● Action item
For each line below, write it out exactly as it appears.
─── Given entries ───
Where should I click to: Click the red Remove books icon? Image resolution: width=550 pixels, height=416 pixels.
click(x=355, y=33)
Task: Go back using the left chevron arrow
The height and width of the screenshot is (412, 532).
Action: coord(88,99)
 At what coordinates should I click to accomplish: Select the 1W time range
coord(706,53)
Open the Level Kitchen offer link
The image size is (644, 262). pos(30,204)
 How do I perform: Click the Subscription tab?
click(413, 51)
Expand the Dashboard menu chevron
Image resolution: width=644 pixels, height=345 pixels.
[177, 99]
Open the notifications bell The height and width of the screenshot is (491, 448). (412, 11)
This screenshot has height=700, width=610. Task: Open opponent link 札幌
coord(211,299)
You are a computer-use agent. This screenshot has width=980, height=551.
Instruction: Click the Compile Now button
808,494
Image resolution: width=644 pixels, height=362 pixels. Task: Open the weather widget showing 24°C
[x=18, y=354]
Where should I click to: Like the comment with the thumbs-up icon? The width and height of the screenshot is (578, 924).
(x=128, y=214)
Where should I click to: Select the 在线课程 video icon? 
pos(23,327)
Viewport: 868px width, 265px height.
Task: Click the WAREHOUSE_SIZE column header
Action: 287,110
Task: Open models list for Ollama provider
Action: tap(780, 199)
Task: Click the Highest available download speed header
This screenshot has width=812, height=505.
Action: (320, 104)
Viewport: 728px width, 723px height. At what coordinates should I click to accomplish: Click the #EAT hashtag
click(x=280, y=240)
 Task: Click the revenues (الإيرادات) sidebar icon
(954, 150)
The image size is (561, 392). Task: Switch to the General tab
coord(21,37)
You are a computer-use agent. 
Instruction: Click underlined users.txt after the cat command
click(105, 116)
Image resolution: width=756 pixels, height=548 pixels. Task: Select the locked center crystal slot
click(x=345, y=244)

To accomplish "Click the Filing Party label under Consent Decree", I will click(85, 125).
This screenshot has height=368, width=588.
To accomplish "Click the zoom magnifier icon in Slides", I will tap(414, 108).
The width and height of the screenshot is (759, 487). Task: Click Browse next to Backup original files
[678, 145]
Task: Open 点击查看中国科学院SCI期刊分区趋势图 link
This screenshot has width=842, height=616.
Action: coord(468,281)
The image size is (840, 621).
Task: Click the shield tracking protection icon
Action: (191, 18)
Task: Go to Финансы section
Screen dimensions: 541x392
───
● Worked solution
Where should I click to: Click the red Remove books icon? Image resolution: width=550 pixels, height=416 pixels.
click(x=355, y=33)
Task: Go back using the left chevron arrow
The height and width of the screenshot is (412, 532).
Action: coord(88,99)
 At what coordinates should I click to accomplish: Select the 1W time range
coord(706,53)
Open the Level Kitchen offer link
The image size is (644, 262). pos(30,204)
 How do I perform: Click the Subscription tab?
click(413, 51)
Expand the Dashboard menu chevron
Image resolution: width=644 pixels, height=345 pixels.
[177, 99]
Open the notifications bell The height and width of the screenshot is (491, 448). (412, 11)
This screenshot has height=700, width=610. Task: Open opponent link 札幌
coord(211,299)
You are a computer-use agent. This screenshot has width=980, height=551.
Instruction: Click the Compile Now button
808,494
Image resolution: width=644 pixels, height=362 pixels. Task: Open the weather widget showing 24°C
[x=18, y=354]
Where should I click to: Like the comment with the thumbs-up icon? The width and height of the screenshot is (578, 924).
(x=128, y=214)
Where should I click to: Select the 在线课程 video icon? 
pos(23,327)
Viewport: 868px width, 265px height.
Task: Click the WAREHOUSE_SIZE column header
Action: 287,110
Task: Open models list for Ollama provider
Action: tap(780, 199)
Task: Click the Highest available download speed header
This screenshot has width=812, height=505.
Action: (320, 104)
Viewport: 728px width, 723px height. At what coordinates should I click to accomplish: Click the #EAT hashtag
click(x=280, y=240)
 Task: Click the revenues (الإيرادات) sidebar icon
(954, 150)
The image size is (561, 392). Task: Switch to the General tab
coord(21,37)
You are a computer-use agent. 
Instruction: Click underlined users.txt after the cat command
click(105, 116)
Image resolution: width=756 pixels, height=548 pixels. Task: Select the locked center crystal slot
click(x=345, y=244)

To accomplish "Click the Filing Party label under Consent Decree", I will click(85, 125).
This screenshot has height=368, width=588.
To accomplish "Click the zoom magnifier icon in Slides", I will tap(414, 108).
The width and height of the screenshot is (759, 487). Task: Click Browse next to Backup original files
[678, 145]
Task: Open 点击查看中国科学院SCI期刊分区趋势图 link
This screenshot has width=842, height=616.
Action: coord(468,281)
The image size is (840, 621).
Task: Click the shield tracking protection icon
Action: (191, 18)
Task: Go to Финансы section
Screen dimensions: 541x392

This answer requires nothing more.